*Dataset records*:

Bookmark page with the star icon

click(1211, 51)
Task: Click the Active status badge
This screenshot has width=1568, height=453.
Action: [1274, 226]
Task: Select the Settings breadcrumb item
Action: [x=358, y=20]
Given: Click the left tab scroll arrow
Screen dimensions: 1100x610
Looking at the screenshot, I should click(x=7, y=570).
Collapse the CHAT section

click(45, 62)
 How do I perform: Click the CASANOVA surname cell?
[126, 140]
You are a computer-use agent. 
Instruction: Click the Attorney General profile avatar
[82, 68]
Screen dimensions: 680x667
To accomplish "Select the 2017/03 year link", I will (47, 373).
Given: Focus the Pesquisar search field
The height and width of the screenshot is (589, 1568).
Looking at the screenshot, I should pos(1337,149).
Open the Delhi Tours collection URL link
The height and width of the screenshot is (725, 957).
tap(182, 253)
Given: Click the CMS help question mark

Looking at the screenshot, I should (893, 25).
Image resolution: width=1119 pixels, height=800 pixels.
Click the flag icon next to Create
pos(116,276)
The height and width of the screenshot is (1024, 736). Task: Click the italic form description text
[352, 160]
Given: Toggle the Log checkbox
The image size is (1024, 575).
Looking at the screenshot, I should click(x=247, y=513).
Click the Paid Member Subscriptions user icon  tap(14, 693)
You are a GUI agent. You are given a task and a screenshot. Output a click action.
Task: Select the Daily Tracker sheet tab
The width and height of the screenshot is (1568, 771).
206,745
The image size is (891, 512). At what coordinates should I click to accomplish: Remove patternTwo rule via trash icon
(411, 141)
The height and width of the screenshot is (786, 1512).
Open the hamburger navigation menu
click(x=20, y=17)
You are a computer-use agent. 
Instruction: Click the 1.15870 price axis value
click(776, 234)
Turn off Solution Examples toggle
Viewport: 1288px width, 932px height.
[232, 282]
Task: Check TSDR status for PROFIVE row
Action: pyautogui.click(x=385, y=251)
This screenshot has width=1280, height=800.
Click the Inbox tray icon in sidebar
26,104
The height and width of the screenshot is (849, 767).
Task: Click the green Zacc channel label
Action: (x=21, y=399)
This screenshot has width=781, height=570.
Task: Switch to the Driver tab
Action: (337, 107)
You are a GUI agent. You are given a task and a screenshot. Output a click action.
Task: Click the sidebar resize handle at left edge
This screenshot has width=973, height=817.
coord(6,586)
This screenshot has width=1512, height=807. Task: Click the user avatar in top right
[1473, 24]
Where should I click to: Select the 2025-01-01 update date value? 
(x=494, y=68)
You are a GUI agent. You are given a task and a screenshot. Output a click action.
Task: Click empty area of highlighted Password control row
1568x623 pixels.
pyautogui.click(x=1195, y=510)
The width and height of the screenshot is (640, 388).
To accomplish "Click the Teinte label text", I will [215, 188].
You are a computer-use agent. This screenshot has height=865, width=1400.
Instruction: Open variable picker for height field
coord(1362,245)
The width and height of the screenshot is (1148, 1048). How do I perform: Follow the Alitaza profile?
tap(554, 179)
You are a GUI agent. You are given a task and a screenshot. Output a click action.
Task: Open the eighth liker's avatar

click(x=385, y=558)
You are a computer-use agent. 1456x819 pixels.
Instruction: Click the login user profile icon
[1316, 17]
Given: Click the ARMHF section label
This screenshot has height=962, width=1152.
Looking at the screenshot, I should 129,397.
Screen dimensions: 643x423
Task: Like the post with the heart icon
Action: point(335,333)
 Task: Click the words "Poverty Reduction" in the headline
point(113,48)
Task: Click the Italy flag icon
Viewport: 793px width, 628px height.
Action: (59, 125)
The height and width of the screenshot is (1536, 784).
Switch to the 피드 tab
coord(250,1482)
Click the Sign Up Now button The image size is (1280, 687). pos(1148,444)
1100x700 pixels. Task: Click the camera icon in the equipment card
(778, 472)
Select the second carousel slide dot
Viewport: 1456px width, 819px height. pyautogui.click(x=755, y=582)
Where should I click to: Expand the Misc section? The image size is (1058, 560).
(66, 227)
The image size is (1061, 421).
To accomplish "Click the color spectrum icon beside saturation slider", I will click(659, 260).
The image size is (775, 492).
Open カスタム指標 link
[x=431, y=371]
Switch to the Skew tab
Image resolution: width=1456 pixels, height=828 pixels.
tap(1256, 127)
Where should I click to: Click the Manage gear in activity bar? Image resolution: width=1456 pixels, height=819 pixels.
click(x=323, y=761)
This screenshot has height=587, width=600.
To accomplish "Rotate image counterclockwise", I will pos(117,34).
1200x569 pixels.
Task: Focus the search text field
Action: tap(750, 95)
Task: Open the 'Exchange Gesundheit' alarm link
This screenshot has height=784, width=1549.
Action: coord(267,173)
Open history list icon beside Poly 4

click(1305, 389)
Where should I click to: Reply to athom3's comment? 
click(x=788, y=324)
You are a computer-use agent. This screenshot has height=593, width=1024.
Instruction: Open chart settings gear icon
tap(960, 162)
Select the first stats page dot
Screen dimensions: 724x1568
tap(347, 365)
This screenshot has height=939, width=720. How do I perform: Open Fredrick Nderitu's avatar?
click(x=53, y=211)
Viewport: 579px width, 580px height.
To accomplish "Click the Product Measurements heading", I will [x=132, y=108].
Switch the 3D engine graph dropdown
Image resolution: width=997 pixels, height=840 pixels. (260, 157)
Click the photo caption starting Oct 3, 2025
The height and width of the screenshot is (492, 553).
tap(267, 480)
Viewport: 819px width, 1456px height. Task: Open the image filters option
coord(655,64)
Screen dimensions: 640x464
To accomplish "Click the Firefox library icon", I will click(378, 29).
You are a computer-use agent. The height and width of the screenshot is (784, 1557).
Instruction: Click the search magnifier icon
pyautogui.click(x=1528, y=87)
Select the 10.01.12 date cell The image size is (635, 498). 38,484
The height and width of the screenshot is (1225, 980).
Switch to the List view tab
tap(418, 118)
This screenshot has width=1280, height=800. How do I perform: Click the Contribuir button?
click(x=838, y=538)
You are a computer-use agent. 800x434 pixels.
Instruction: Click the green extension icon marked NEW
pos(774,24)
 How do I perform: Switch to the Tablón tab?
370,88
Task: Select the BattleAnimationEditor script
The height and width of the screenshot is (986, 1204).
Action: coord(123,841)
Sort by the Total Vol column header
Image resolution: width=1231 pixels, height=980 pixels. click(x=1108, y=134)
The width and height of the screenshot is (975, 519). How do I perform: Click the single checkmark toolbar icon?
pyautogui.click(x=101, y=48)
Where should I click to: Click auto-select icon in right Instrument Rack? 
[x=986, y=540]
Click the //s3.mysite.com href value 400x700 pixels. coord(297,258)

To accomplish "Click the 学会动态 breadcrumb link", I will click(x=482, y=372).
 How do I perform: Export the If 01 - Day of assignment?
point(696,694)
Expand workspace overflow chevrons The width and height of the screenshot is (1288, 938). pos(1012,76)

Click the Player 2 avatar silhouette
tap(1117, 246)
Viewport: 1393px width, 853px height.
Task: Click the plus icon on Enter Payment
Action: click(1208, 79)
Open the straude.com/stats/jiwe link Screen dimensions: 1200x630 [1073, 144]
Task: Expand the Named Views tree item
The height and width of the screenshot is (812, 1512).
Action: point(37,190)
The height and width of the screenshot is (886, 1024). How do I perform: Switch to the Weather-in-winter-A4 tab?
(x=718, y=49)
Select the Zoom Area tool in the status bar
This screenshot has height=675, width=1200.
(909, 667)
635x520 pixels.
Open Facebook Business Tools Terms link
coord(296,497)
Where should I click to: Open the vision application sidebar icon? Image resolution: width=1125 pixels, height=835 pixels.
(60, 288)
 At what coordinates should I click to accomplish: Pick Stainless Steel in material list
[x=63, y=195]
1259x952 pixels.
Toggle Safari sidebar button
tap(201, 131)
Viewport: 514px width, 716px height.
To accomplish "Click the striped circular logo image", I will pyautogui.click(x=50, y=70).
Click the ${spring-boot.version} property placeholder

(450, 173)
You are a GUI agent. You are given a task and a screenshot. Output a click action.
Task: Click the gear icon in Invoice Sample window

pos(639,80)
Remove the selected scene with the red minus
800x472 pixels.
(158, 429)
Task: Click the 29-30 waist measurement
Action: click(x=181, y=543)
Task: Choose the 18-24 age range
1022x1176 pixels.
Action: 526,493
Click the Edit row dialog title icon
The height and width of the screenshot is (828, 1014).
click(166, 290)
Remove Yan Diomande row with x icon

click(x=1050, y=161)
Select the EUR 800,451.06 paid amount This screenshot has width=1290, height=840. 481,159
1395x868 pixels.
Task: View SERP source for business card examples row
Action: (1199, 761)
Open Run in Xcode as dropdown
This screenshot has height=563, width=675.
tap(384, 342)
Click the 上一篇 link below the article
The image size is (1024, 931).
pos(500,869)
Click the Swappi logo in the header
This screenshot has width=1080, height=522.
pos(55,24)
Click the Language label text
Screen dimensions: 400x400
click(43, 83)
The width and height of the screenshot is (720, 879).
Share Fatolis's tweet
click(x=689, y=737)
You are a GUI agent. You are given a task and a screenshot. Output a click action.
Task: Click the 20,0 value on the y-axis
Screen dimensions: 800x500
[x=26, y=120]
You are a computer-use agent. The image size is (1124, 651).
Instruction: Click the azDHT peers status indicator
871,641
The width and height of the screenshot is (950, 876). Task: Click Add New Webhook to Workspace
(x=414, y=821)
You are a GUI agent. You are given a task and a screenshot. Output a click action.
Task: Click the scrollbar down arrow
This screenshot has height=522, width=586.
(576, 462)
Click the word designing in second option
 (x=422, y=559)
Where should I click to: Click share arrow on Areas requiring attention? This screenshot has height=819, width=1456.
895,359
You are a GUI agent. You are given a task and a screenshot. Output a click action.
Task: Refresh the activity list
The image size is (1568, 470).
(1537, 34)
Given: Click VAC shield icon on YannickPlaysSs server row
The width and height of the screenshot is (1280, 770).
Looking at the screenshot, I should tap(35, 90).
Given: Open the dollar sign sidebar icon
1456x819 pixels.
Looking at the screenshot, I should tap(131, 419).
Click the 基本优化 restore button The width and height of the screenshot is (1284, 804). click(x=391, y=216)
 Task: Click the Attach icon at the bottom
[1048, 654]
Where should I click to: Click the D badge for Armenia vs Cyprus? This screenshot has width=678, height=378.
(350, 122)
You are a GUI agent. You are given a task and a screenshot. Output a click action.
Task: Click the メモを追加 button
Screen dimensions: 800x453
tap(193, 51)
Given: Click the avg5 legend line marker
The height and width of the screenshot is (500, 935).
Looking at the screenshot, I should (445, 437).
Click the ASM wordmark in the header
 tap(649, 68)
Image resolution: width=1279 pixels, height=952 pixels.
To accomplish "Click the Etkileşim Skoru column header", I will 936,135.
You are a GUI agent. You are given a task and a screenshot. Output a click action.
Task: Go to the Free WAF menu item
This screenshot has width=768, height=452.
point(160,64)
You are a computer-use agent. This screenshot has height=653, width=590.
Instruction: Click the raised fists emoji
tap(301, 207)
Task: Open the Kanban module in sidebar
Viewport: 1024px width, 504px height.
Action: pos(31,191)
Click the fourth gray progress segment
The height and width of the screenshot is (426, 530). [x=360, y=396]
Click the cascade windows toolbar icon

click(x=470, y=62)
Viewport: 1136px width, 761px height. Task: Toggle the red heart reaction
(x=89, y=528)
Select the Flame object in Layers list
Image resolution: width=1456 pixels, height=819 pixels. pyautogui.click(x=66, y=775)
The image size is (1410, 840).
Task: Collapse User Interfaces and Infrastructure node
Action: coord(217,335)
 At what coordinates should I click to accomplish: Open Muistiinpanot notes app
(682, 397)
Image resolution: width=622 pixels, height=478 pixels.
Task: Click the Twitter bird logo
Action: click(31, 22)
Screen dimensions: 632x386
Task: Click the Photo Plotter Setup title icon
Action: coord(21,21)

*To be done*: Can you print, with no changes, the entries between the lines holding "Screen dimensions: 640x464" and "[x=986, y=540]", both included?

*Exercise response*:
Screen dimensions: 640x464
To accomplish "Click the Firefox library icon", I will click(378, 29).
You are a computer-use agent. The height and width of the screenshot is (784, 1557).
Instruction: Click the search magnifier icon
pyautogui.click(x=1528, y=87)
Select the 10.01.12 date cell The image size is (635, 498). 38,484
The height and width of the screenshot is (1225, 980).
Switch to the List view tab
tap(418, 118)
This screenshot has width=1280, height=800. How do I perform: Click the Contribuir button?
click(x=838, y=538)
You are a computer-use agent. 800x434 pixels.
Instruction: Click the green extension icon marked NEW
pos(774,24)
 How do I perform: Switch to the Tablón tab?
370,88
Task: Select the BattleAnimationEditor script
The height and width of the screenshot is (986, 1204).
Action: coord(123,841)
Sort by the Total Vol column header
Image resolution: width=1231 pixels, height=980 pixels. click(x=1108, y=134)
The width and height of the screenshot is (975, 519). How do I perform: Click the single checkmark toolbar icon?
pyautogui.click(x=101, y=48)
Where should I click to: Click auto-select icon in right Instrument Rack? 
[x=986, y=540]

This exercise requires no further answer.